# Exercise
Leave out the images and return all the data word for word.

# Extracted entries
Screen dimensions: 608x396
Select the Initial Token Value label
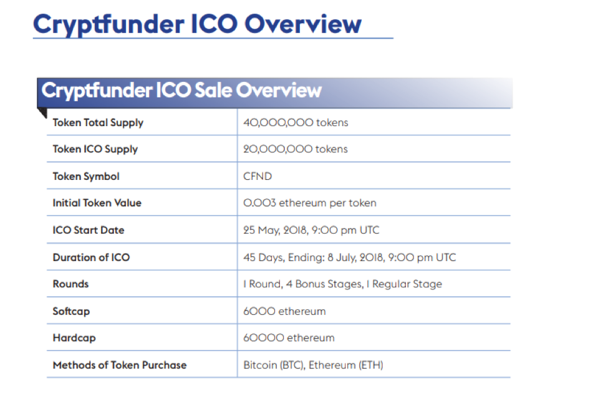[97, 203]
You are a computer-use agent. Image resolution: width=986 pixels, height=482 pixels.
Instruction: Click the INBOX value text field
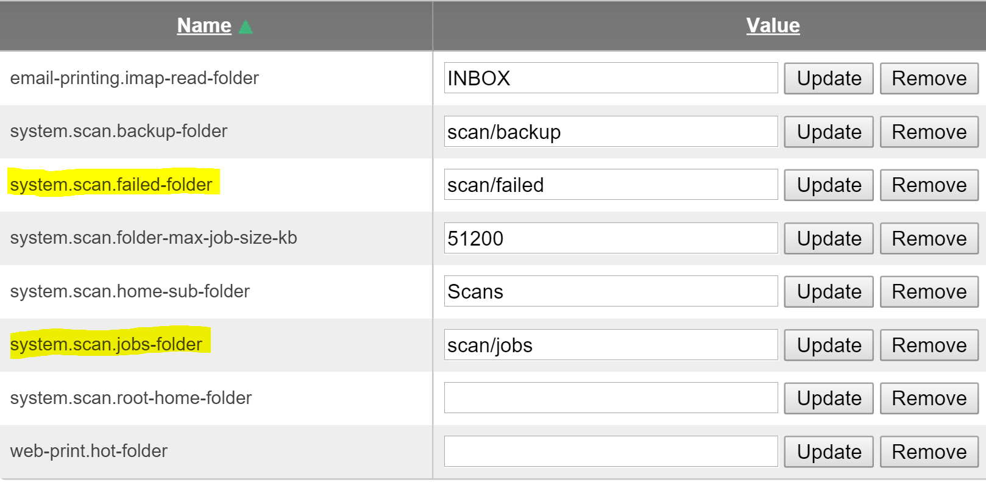pyautogui.click(x=611, y=78)
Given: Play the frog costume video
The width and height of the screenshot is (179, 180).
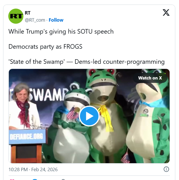Looking at the screenshot, I should coord(89,116).
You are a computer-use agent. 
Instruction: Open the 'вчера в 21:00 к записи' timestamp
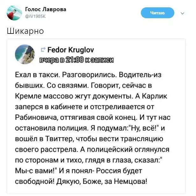click(x=76, y=60)
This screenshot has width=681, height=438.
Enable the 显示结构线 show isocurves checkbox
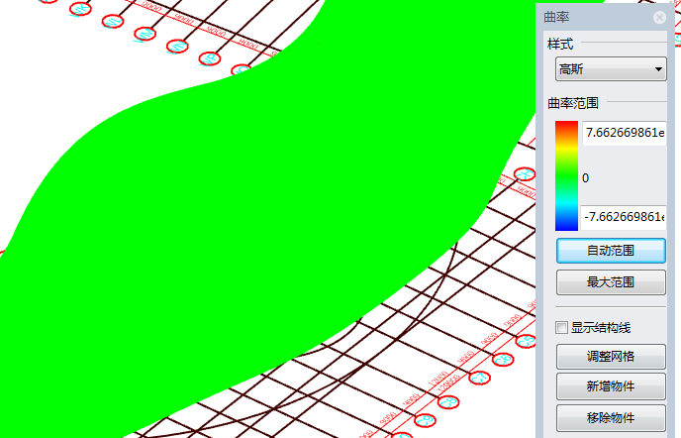click(x=562, y=327)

# Exercise response
Screen dimensions: 608x396
Select the Initial Token Value label
[97, 203]
You are a computer-use agent. Image resolution: width=986 pixels, height=482 pixels.
Instruction: Click the INBOX value text field
pyautogui.click(x=611, y=78)
Given: Play the frog costume video
The width and height of the screenshot is (179, 180).
Looking at the screenshot, I should coord(89,116).
You are a computer-use agent. 
Instruction: Open the 'вчера в 21:00 к записи' timestamp
click(x=76, y=60)
This screenshot has width=681, height=438.
Enable the 显示结构线 show isocurves checkbox
click(x=562, y=327)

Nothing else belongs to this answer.